Supplied material:
---

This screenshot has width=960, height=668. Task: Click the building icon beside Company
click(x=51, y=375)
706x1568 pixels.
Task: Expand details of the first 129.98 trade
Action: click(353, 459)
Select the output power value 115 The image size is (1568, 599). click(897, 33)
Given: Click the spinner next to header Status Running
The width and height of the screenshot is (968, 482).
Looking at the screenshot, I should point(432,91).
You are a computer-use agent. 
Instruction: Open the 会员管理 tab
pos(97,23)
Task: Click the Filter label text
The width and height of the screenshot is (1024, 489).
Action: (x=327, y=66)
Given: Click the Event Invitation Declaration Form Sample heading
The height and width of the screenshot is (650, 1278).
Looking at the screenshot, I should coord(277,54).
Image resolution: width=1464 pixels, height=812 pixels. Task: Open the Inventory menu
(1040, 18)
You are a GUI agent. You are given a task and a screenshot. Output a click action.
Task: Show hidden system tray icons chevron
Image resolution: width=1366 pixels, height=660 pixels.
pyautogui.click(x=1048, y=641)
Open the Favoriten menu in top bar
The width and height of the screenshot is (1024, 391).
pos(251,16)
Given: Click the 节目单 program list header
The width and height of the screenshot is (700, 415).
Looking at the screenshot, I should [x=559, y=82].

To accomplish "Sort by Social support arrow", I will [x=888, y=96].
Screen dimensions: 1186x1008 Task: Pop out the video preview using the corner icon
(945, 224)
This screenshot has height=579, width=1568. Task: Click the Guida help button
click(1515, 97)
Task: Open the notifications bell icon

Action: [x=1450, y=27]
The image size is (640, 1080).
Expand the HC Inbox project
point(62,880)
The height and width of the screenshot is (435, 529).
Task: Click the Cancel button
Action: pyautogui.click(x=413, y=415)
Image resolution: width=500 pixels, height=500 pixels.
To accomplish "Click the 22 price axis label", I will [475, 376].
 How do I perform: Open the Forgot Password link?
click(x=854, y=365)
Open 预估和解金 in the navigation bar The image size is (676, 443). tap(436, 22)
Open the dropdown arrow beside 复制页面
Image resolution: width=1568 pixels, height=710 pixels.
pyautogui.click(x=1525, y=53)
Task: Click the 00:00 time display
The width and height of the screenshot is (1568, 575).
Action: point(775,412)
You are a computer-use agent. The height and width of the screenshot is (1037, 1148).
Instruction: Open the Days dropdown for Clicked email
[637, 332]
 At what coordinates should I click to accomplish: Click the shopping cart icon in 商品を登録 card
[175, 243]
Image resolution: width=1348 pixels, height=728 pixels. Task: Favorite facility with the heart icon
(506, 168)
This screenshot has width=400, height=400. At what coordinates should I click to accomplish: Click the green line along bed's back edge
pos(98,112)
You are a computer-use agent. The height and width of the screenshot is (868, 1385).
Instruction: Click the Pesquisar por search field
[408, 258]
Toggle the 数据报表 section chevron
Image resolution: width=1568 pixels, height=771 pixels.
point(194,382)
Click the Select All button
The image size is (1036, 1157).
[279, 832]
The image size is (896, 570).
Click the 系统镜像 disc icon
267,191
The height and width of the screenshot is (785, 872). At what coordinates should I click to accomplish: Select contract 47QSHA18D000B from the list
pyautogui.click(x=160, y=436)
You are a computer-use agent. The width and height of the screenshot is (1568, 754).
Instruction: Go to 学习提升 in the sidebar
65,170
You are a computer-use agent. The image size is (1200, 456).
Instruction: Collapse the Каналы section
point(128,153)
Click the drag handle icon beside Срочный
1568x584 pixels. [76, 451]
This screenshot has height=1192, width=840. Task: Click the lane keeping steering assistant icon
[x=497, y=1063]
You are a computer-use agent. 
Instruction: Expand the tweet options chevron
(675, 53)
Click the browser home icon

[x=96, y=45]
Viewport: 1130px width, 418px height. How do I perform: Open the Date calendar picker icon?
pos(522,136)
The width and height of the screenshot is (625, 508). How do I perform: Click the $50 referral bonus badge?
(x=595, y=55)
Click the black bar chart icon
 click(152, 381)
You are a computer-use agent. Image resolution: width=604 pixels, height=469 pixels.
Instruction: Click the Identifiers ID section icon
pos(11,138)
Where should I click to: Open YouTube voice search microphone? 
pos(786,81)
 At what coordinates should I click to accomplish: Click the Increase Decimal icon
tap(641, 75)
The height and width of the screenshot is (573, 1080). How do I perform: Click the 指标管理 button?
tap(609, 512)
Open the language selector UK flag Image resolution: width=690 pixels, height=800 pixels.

---

Try it: Copy all lines from the material that hold "computer".

Solution to this problem:
You are a computer-use agent. 
You are a computer-use agent. The height and width of the screenshot is (1037, 1148).
You are a computer-use agent. The height and width of the screenshot is (868, 1385).
You are a computer-use agent. The width and height of the screenshot is (1568, 754).
You are a computer-use agent. The image size is (1200, 456).
You are a computer-use agent. 
You are a computer-use agent. Image resolution: width=604 pixels, height=469 pixels.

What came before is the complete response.